The Keeling Curve and 40 years of blah blah blah.

420.30 parts per million (ppm) CO2 in air 26-Jan-2022 https://t.co/kUgI1WKg1U correction to 26-Jan-2022

— Keeling_Curve (@Keeling_curve) January 27, 2022

First posted on Bergensia February 3. 2022 – updated March 17. 2024 with a new all-time high ppm of 228

Wikipedia: The Keeling Curve is a graph of the accumulation of carbon dioxide in the Earth’s atmosphere based on continuous measurements taken at the Mauna Loa Observatory on the island of Hawaii from 1958 to the present day. The curve is named for the scientist Charles David Keeling, who started the monitoring program and supervised it until his death in 2005.

Keeling’s measurements showed the first significant evidence of rapidly increasing carbon dioxide (CO2) levels in the atmosphere.[1] According to Naomi Oreskes, Professor of History of Science at Harvard University, the Keeling curve is one of the most important scientific works of the 20th century.[2] Many scientists credit the Keeling curve with first bringing the world’s attention to the current increase of CO2 in the atmosphere.[3]

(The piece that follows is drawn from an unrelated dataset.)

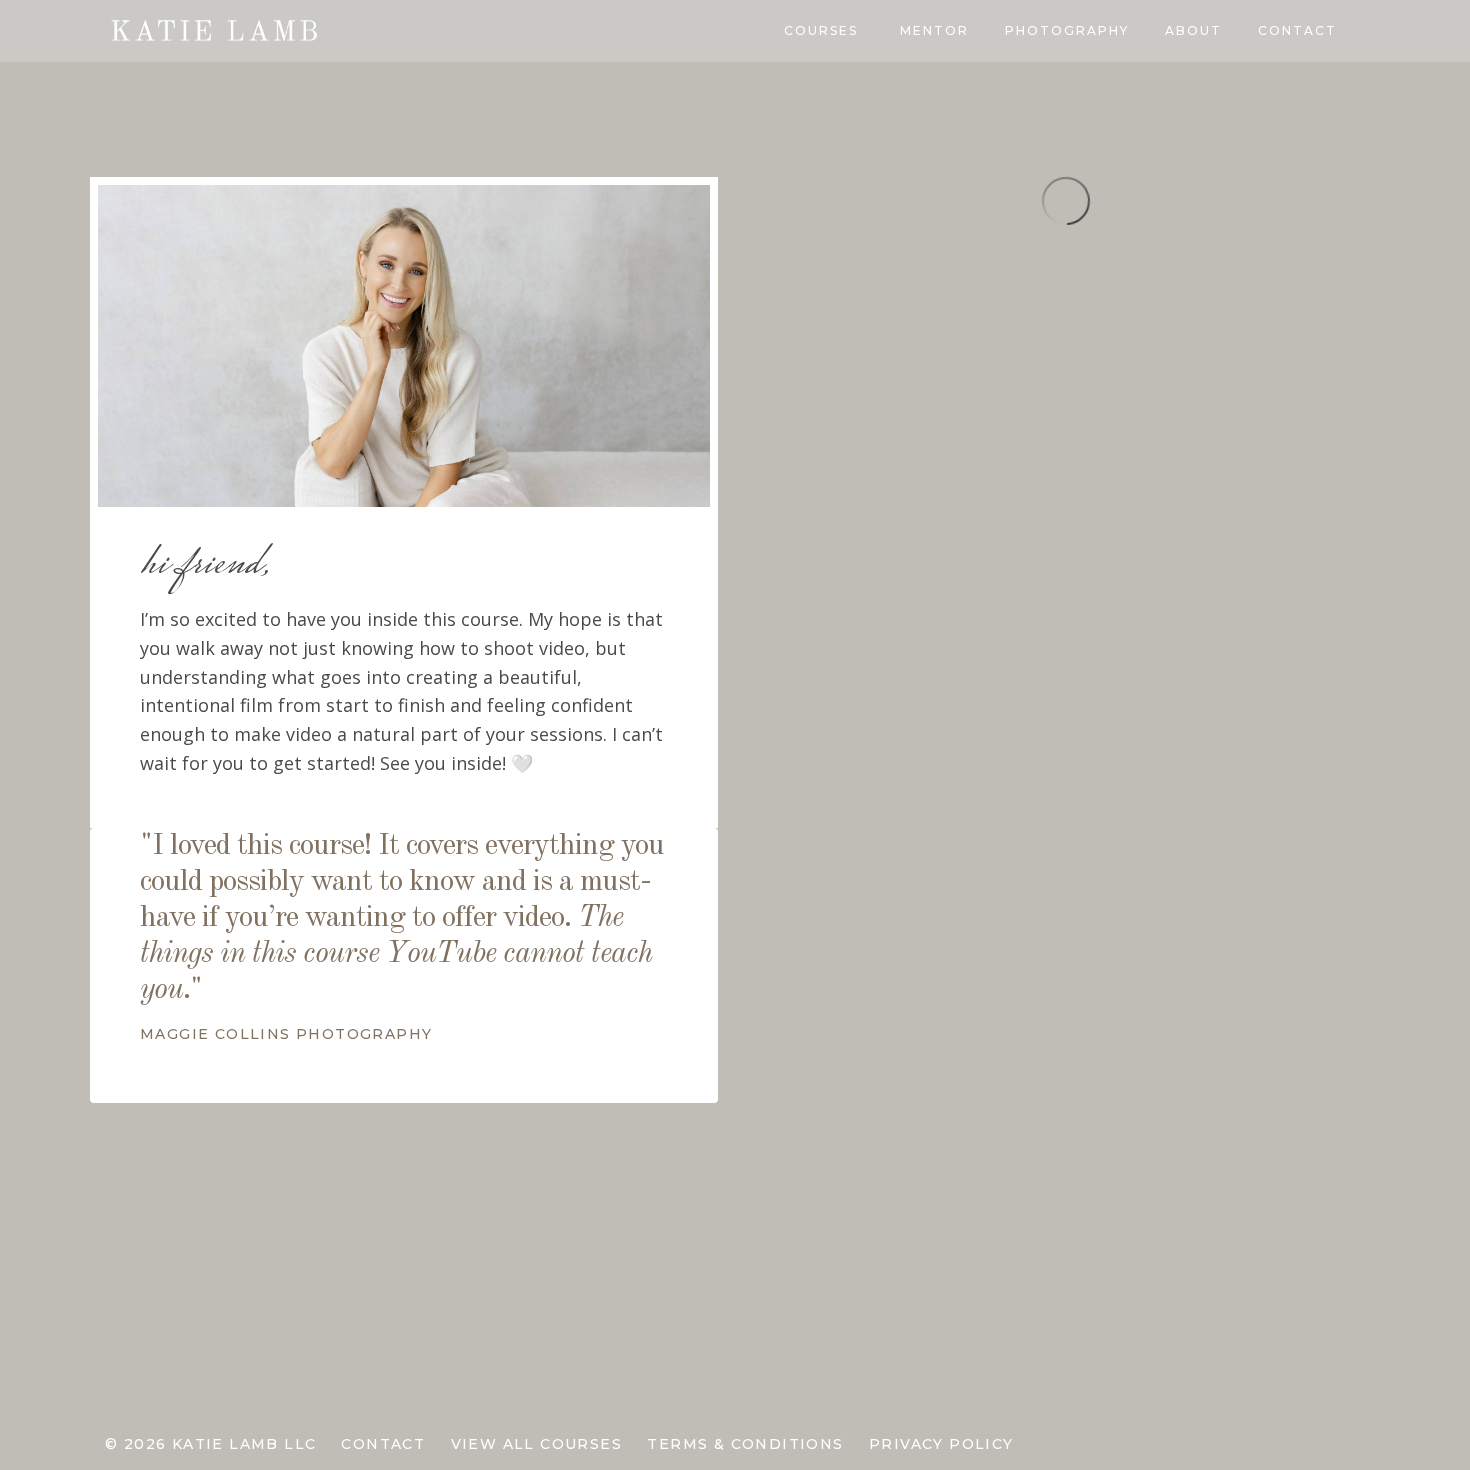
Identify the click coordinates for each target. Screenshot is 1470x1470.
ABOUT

Results and interpretation

The measurements collected at Mauna Loa Observatory show a steady increase in mean atmospheric CO2 concentration from 313 parts per million by volume (ppmv) in March 1958 to 406 ppmv in November 2018,[15] with a current increase of 2.48 ± 0.26 (mean ± 2 std dev) ppmv CO2 per year.[16] This increase in atmospheric CO2 is due to the combustion of fossil fuels and has been accelerating in recent years. Since CO2 is a greenhouse gas, this has significant implications for global warming. Measurements of CO2 concentration in ancient air bubbles trapped in polar ice cores show that mean atmospheric CO2 concentration was between 275 and 285 ppmv during the Holocene epoch (9,000 BCE onwards) but started rising sharply at the beginning of the nineteenth century.[17]

The Keeling Curve also shows a cyclic variation of about 5 ppmv each year corresponding to the seasonal change in the uptake of CO2 by the world’s land vegetation. Most of this vegetation is in the Northern hemisphere where most of the land is located. From a maximum in May, the level decreases during the northern spring and summer as new plant growth takes CO2 out of the atmosphere through photosynthesis. After reaching a minimum in September, the level rises again in the northern fall and winter as plants and leaves die off and decay, releasing CO2 back into the atmosphere.[10][12]

Passing 400 ppm in 2013

On May 9, 2013, the daily mean concentration of CO2 in the atmosphere measured at Mauna Loa surpassed 400 parts per million (ppmv).[24] Estimates of CO2 during previous geologic eras suggest that CO2 has not reached this level since the mid-Pliocene, 2 to 4 million years ago.[25]